**DOMANDE SUL MATERIALE**.
1: Rispondi a queste domande sul testo sulla leadership nelle aziende:
(a) Che cosa fa il leader nello stile supportivo?
(b) In che cosa consiste la strategia comportamentale delle prove generali?
(c) Quali effetti ha una ricompensa improvvisa e non programmata?
2: Prosegui il testo sulla leadership nelle aziende a partire dalla sua ultima frase.

**BRANO PROPOSTO**.
Comunicazione nelle aziende 3: Leadership

Il leader del gruppo
– è capace di determinare consensi volontari tra i membri, motivazione soggettive negli obiettivi. Nella grandi aziende possono coesistere più leader con mansioni diverse, in quanto essere leader implica interazione con il gruppo . Deve possedere  competenze e comportamento adattabile, perseverante, cooperativo e avere fiducia e spirito di iniziativa. Il Leader vigila e favorisce che emergano le individuali capacità senza che qualcuno sminuisca quelle degli altri. Leader è colui che sa mettersi in discussione ed è elastico in cambiare direzione se la strategia intrapresa si dimostra inefficace.
Stili di leadership
– autocratico: parziale distacco dal gruppo,
– democratico: ogni membro partecipa ad attività e decisioni, non vengono inibiti i contatti tra i membri,
– permissivo:  lascia  che il gruppo sia libero ed autonomo nelle attività
– supportivo: il leader ascolta, incoraggia, favorisce il coinvolgimento, aiuta la coesione del gruppo e sostiene individualmente
– direttivo: orientato alla produttività: spiega cosa, come, quando operare.
Strategie comportamentali
– Auto obbiettivi: aiutare i membri a definire gli obiettivi (concreti, misurabili e compatibile con la realtà  degli altri) in maniera autonoma
– stimolante: indica  la direzione dell’azione,
– prove generali: creare sperimentazioni, esercitazioni prima dell’evento importante (nuovo cliente, ecc)
– auto osservazione: revisione degli elementi o circostanze che hanno portato al risultato ( successo o  insuccesso).
Strategie cognitive
– ricompensa improvvisa, non programmata, aumenta la motivazione e la percezione soggettiva di competenza, autocontrollo e rilevanza personale
– creare  rappresentazioni mentali positive e di sfide future
– aiutare la consapevolezza dei pensieri negativi  e trasformarli in positivi,
– fornire supporto psicologico per la comunicazione aziendale e la consapevolezza delle  reazioni emotive e  comportamentali caratteriali, che indubbiamente rendono difficile le relazioni professionali nel gruppo.

**MATERIALE DI STUDIO**.
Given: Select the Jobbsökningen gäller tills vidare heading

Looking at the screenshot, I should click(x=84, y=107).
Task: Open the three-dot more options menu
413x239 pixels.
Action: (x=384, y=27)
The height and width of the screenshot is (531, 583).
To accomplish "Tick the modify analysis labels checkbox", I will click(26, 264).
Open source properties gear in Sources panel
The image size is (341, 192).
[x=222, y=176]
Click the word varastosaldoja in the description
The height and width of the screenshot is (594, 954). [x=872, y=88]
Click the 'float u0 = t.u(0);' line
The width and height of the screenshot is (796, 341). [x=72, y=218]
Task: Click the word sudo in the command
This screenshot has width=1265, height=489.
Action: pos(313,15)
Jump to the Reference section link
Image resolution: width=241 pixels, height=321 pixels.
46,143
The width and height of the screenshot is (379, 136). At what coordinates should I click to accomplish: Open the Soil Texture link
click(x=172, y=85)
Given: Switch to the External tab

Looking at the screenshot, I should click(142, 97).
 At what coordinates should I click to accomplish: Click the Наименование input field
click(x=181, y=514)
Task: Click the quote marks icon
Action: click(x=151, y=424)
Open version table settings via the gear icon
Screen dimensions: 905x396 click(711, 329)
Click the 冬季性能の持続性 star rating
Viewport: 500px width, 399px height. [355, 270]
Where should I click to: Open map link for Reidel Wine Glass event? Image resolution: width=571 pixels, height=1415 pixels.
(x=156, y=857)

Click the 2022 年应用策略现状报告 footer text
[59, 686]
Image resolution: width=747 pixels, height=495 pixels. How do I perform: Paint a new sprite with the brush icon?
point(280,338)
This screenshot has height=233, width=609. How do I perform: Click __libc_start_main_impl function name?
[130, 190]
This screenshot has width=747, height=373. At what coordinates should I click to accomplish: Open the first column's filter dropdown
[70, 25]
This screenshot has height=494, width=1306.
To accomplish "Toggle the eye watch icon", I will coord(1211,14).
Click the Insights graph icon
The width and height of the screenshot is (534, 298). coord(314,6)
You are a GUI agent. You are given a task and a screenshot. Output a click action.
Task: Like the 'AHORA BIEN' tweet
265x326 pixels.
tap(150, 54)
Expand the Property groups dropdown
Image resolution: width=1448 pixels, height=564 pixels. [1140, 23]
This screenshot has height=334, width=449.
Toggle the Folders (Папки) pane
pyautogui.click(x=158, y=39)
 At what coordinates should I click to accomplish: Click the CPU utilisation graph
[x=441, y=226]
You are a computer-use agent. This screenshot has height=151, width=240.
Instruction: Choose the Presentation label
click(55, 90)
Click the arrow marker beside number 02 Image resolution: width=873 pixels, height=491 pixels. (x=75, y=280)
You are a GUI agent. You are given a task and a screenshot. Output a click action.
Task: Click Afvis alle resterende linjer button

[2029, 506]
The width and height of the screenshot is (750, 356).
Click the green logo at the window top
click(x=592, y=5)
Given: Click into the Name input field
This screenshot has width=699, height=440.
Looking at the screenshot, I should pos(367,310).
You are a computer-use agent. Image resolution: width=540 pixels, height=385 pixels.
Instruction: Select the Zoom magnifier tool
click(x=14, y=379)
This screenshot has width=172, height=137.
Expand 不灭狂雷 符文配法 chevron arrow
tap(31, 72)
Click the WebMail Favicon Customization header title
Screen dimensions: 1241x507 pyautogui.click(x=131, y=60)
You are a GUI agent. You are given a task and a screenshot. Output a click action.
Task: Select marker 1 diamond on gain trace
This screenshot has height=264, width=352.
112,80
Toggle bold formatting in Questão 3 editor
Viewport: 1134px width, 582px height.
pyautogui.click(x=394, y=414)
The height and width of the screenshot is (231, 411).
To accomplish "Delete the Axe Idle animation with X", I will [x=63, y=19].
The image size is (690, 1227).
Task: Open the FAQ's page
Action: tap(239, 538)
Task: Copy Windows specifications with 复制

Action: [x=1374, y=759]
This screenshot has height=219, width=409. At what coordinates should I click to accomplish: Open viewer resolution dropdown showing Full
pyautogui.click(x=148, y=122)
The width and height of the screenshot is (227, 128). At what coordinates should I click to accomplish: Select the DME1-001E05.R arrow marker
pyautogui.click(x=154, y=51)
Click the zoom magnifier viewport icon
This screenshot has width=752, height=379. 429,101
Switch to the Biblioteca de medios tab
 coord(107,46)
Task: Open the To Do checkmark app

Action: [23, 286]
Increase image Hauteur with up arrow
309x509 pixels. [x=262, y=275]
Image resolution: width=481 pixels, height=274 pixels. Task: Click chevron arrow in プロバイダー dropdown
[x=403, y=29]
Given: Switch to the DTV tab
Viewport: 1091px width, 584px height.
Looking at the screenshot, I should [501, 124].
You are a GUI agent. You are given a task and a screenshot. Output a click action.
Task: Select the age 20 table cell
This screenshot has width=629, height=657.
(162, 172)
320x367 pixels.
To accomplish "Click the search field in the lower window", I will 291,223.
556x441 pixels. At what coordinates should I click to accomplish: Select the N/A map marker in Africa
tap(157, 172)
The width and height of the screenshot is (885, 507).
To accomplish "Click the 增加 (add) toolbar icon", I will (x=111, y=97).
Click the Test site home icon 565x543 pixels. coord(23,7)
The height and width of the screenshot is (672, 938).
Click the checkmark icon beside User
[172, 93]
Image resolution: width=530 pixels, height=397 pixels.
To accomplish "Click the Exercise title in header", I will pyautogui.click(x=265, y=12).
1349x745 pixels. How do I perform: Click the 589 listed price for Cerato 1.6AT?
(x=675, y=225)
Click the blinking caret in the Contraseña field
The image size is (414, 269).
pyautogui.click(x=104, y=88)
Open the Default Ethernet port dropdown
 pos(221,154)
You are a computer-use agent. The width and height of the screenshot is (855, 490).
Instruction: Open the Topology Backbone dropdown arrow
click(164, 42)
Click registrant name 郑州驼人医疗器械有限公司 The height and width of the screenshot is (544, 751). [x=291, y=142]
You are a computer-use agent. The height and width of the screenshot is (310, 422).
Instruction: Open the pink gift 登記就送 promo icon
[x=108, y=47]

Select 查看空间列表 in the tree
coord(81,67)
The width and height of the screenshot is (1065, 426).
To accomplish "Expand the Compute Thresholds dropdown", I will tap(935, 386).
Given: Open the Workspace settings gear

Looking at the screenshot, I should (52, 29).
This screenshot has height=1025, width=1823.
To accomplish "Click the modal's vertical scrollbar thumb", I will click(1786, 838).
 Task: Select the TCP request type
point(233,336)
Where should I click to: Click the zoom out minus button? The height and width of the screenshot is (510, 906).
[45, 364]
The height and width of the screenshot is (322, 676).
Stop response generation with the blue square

**RISPOSTE AI COMPITI**.
1:
(a) Ascolta, incoraggia, favorisce il coinvolgimento, aiuta la coesione del gruppo e sostiene individualmente.
(b) Nel creare sperimentazioni ed esercitazioni prima di un evento importante, come un nuovo cliente.
(c) Aumenta la motivazione e la percezione soggettiva di competenza, autocontrollo e rilevanza personale.

2:
Gestione dei conflitti
il conflitto costituisce un elemento delicato nel portare avanti il lavoro di gruppo o individuale, si creano a seguito di:
– malinteso: scarsa efficacia dei processi comunicativi
– divergenza di opinioni: sono soluzioni o punti di vista divergenti in su un evento, l’accordo sarà irraggiungibile
– incompatibilità caratteriale: attitudine alla sopraffazione o alla polemica, scarsa o nulla cooperazione tendenza ad evitare o allentare le tensioni che si creano, intolleranza
– confusione tra conflitto e disaccordo:
– Disaccordo  è una divergenza di opinione che il Leader dovrebbe risolvere. La discussione può portare ad uno scontro di opinioni che può interrompere il lavoro del gruppo, facendolo sentire minacciato.
Conflitto, se non adeguatamente affrontato, può indebolire lo spirito di squadre e la forza di coesione, ma  il Leader può utilizzarlo per mettere in discussione il lavoro del gruppo e può trasformare il gruppo in una unità altamente funzionante, comprendendo se potrebbe essere  costruttivo o distruttivo per il gruppo.
– il conflitto  può esitare:
-in cambiamento e crescita personale dei membri
-in soluzione del problema – alla quale partecipano tutti i membri del gruppo
– in sviluppo della maggior cooperazione e unità tra i membri
– o portare  conseguenze come:
– permanenza del problema,
– ostacolo ad altre attività del gruppo
–  indebolimento  della fiducia nel lavoro di gruppo, scioglimento della squadra.
Approccio alla soluzione dei conflitti all’interno del gruppo:
– rispetto delle opinioni e delle percezioni  dei soggetti coinvolti
– controllo delle reazioni emozionali e comportamentali personali
– evitare di coinvolgere gli altri nella propria frustrazione o rabbia
– capacità di comunicazione: una cattiva comunicazione, che spesso è la causa di disaccordo, porta a esiti disfunzionali all’interno del gruppo
– capacità di ascolto, senza mantenimento del pensiero sulla propria idea,  può aiutare a raggiungere un  compromesso, evitando la fuga dal conflitto,
– il feedback, la considerazione delle risposte alla propria comunicazione,  aiuta le parti interessate alla  risoluzione del conflitto o alla negoziazione.

Comunicazione nelle aziende 2: Gruppo

Gruppo
– È formato da persone che condividono un obiettivo finale, anche con ruoli indipendenti e autonomi.
– L’uomo è un essere sociale, fin dalla nascita interagisce con l’ambiente, quindi fondamentalmente è un essere socievole.
– L’appartenenza ad un gruppo comporta senso di protezione e sicurezza reciproca, condivisione, identificazione di appartenenza in una comunità che tende ad isolare il singolo, quindi aumenta la stima di sé e il sentimento di accettazione che lega il gruppo.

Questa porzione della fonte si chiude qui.